====== Extract ======

Progress of the Case
As of the date of this Report, the Company has no further standing to seek the
relief as set forth in its amended complaint. This is based upon a court ordered
award of the lawsuit to NCNB bank. NCNB owned the mortgage on the subject
property and as a result of a foreclosure action, the lawsuit was awarded to
NCNB to satisfy the deficiency. The Company has had no choice but to disallow
any assets reflecting a favorable outcome in this action.
The Company filed on February 21, 1996 a complaint against Re-Prod, Inc. and its
stockholder Jacob Lahav in Federal Court in the Southern District of New York,
White Plains, File Number 961274, which seeks a modification of the purchase
price of the assets of Re-Prod, Inc. The Company contends that certain assets,
including accounts receivable, which the Company was purchasing did not exist at
the time of the acquisition. As a result the Company has suspended payments
under a $250,000 payable to Re-Prod, Inc. and will not honor other terms of the
acquisition.

======

**Written request a:**
Answer these questions on the report on the case's progress:
(i) To which bank was the lawsuit awarded?
(ii) On what date did the Company file its complaint against Re-Prod, Inc.?
(iii) What is the amount of the payable under which the Company has suspended payments?
The listing that follows is unrelated to the report on the case's progress.

====== Material for this exercise ======

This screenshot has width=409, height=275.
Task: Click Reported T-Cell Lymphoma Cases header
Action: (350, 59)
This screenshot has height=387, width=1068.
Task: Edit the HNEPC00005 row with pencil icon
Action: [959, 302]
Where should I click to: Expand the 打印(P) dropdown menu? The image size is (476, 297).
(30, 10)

======
====== Material for this exercise ======

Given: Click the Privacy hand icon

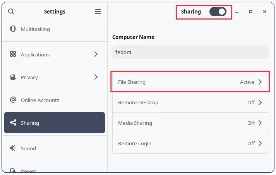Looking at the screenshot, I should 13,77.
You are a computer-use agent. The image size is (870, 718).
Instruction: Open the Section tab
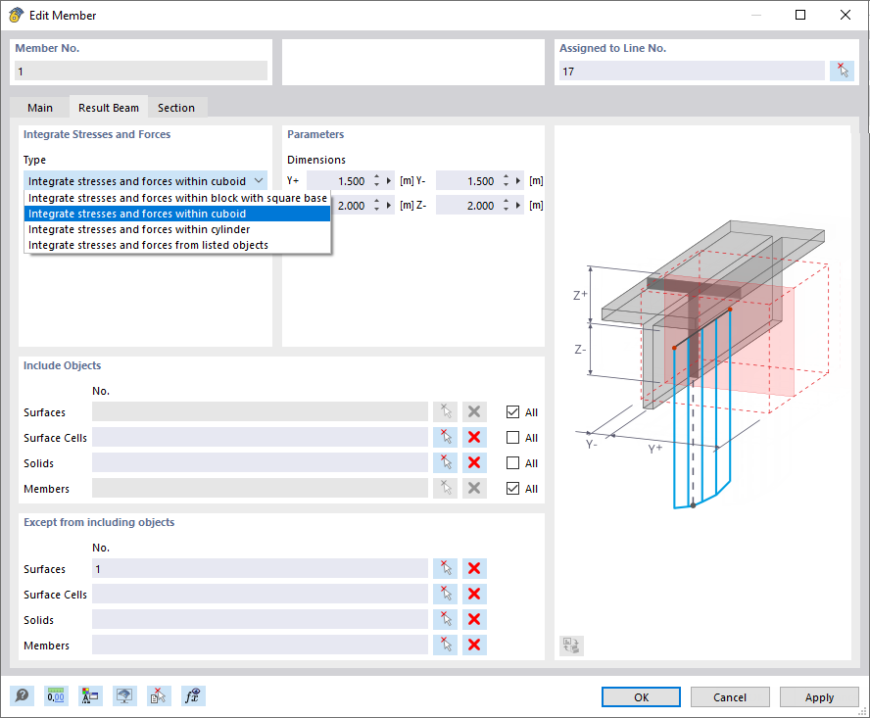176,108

======
====== Material for this exercise ======

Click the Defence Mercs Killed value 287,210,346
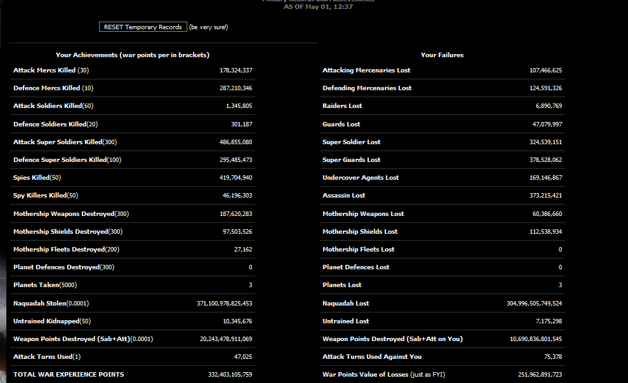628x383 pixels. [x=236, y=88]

======

**Written request b:** From the listing, write out the lines between the line holding "Click the Defence" and the line holding "628x383 pixels. [x=236, y=88]", inclusive, with the pictures left out.

**Finished answer a:**
(i) NCNB
(ii) February 21, 1996
(iii) $250,000

**Finished answer b:**
Click the Defence Mercs Killed value 287,210,346
628x383 pixels. [x=236, y=88]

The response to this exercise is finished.